KUALA LUMPUR: The seasonally-adjusted S&P Global Malaysia Manufacturing Purchasing Managers' Index (PMI) rose to 49.0 in January from 47.9 in December, the highest since September 2022. 

The latest reading suggests that the downturn of last year is losing momentum and sets the Malaysian manufacturing sector on course for a gradual recovery. 

S&P Global Market Intelligence economist Usamah Bhatti said the latest data for the Malaysian manufacturing sector signalled that the worst of the slowdown seen in 2023 has passed.  

He added that the January data points to an easing in the rate of moderation in operating conditions. 

"Output, new orders and exports were all scaled back to lesser extents at the start of 2024, representative of a slight pick up in the rate of gross domestic product (GDP) growth.  

"Amid the softer reduction in new orders, firms also indicated the slowest depletion in backlogs since August 2022, suggesting that capacity pressures are starting to build on manufacturing firms," he said in a report. 

Bhatti also noted that firms have reported a further softening in price pressures in January, as input prices rose at the slowest rate for eight months.  

This contributed to the softest rise in output charges since August 2023. 
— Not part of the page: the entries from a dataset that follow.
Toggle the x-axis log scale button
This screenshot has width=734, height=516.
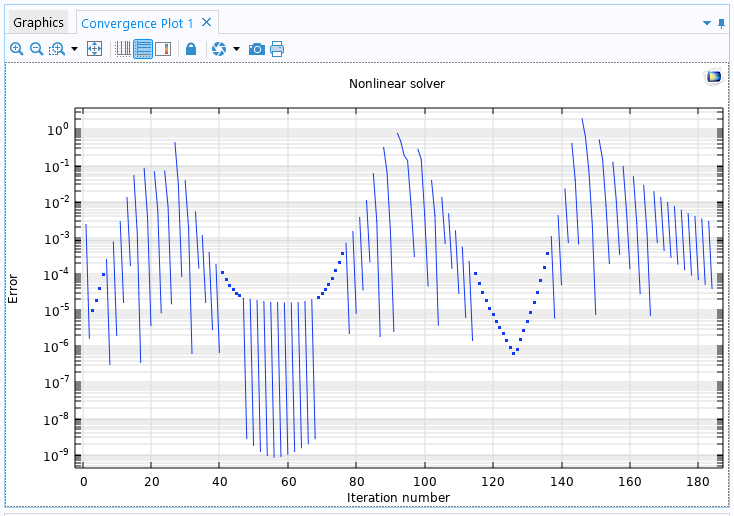pos(123,48)
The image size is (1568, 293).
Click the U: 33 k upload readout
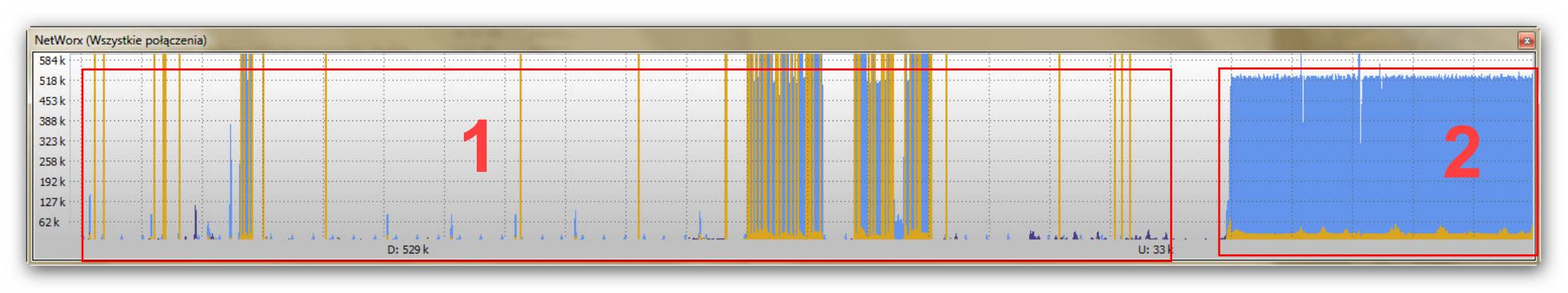pos(1155,250)
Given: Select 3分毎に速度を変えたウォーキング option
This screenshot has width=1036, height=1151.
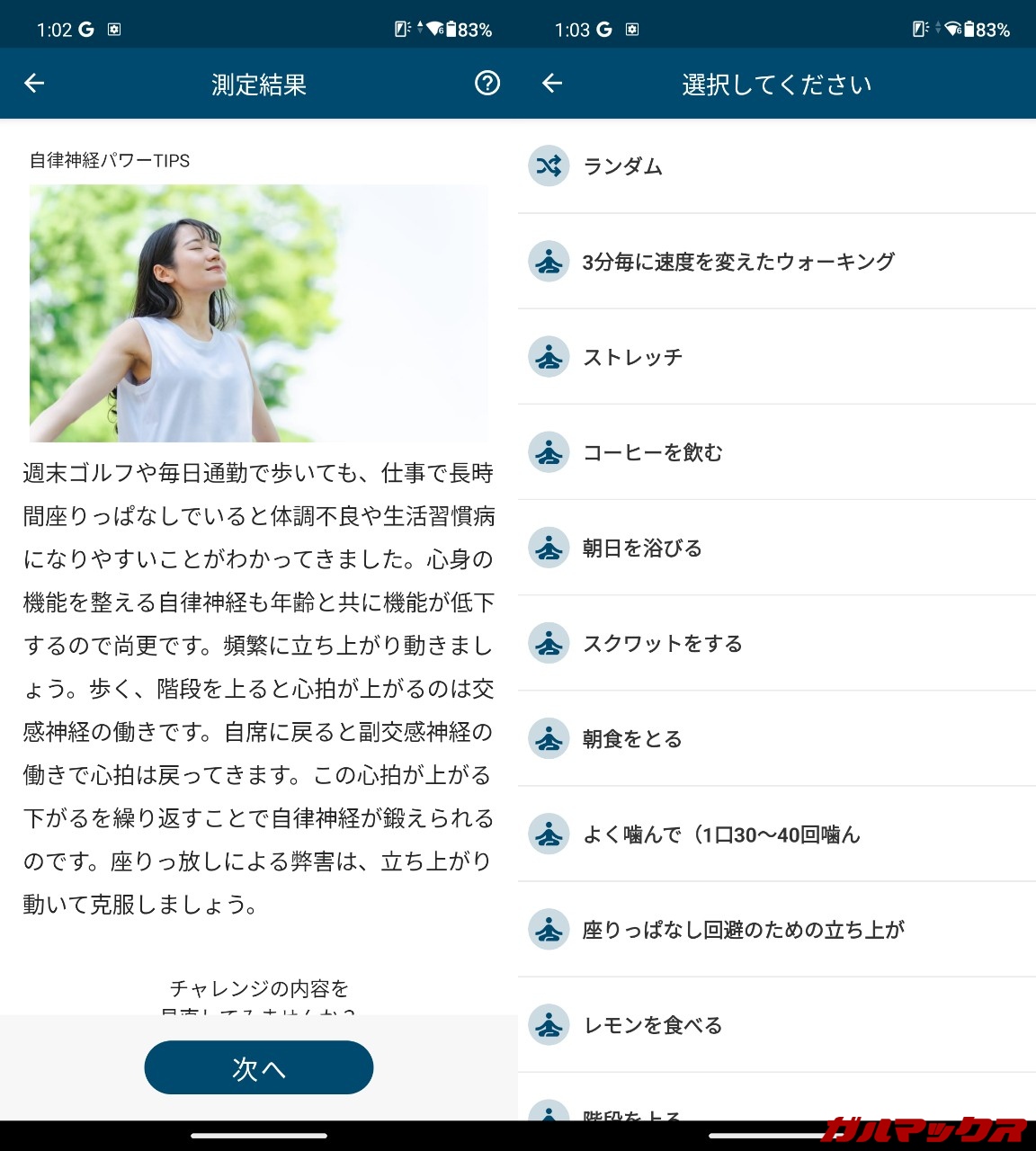Looking at the screenshot, I should [x=737, y=262].
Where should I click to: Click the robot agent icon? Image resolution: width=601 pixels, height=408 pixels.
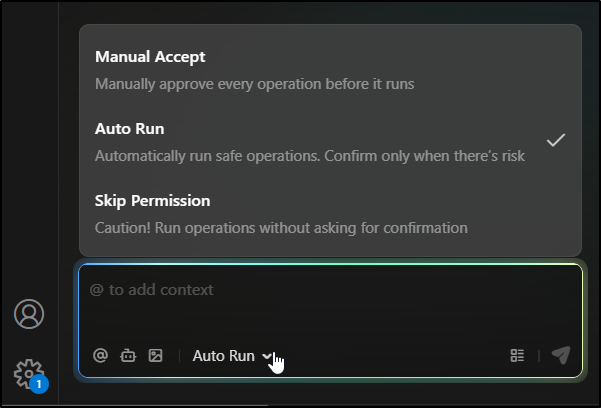click(128, 355)
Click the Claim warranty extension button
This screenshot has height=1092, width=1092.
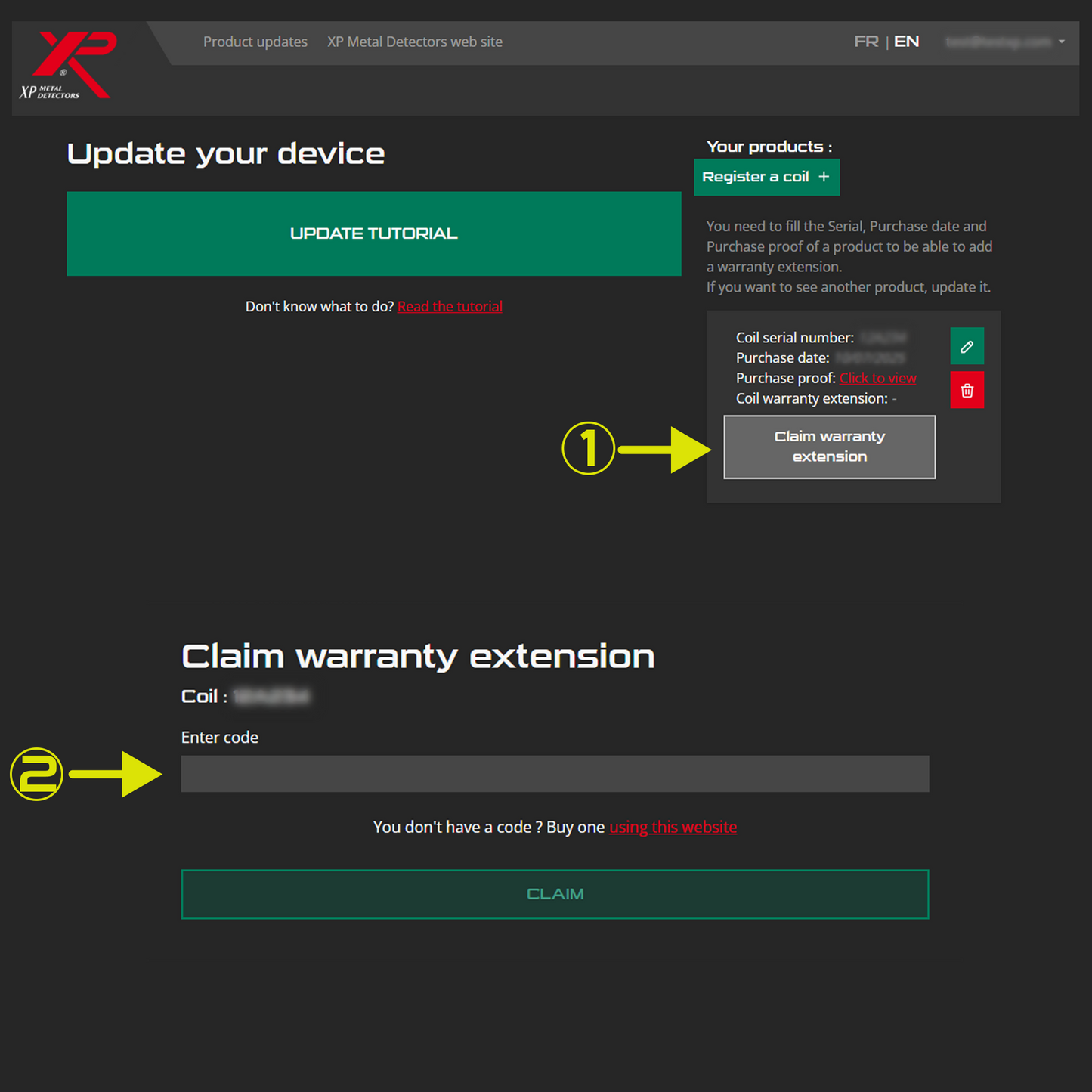pyautogui.click(x=829, y=447)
Looking at the historical relationship between the PMI and official GDP statistic s, S&P Global said the figures suggest that year-on-year GDP growth picked up from the end of 2023.  

The data are also consistent with a marginal improvement in official manufacturing production on an annual basis. 

Additionally, the firm also said manufacturing new orders moderated for the seventeenth month running in January, though the latest slowdown was the weakest recorded since October 2022. 

"Firms often reported that the muted demand environment weighed on sales though some companies noted a slight improvement at the start of 2024.  

This trend was extended to international demand, as new export orders reduced at the softest pace in the current nine-month sequence," it said. 

S&P Global also noted that subdued demand was a key factor behind a further slowdown in production, which eased for the eighteenth month running but to the softest extent since April 2023. 

It said employment moderated for the eighth time in the past nine months in January, however, the rate of job shedding was only fractional. 

"There were some reports of the non-replacement of voluntary leavers, though other firms mentioned that some vacancies were filled.  

"Spare capacity was evident, with backlogs of work reducing for the twentieth month running, but at the softest rate since August 2022," it added. 

S&P Global noted that subdued demand conditions also fed through to softened demand for inputs.  

Input purchases and preproduction inventories were scaled back at the softest rates for eight and 10 months respectively, while holdings of finished items were reduced at the slowest pace since last May. 

Although input costs rose, S&P Global said the pace of inflation was the most muted for eight months, with the firm attributing the increase to higher raw material costs and a weak exchange rate. 

"That said, output prices were raised only fractionally in January, with the rate of charge inflation the softest in five months. 

"Looking to the future, Malaysian manufacturers were optimistic that demand would improve over the coming year. As such, the overall degree of optimism picked up slightly from that seen in December," it noted.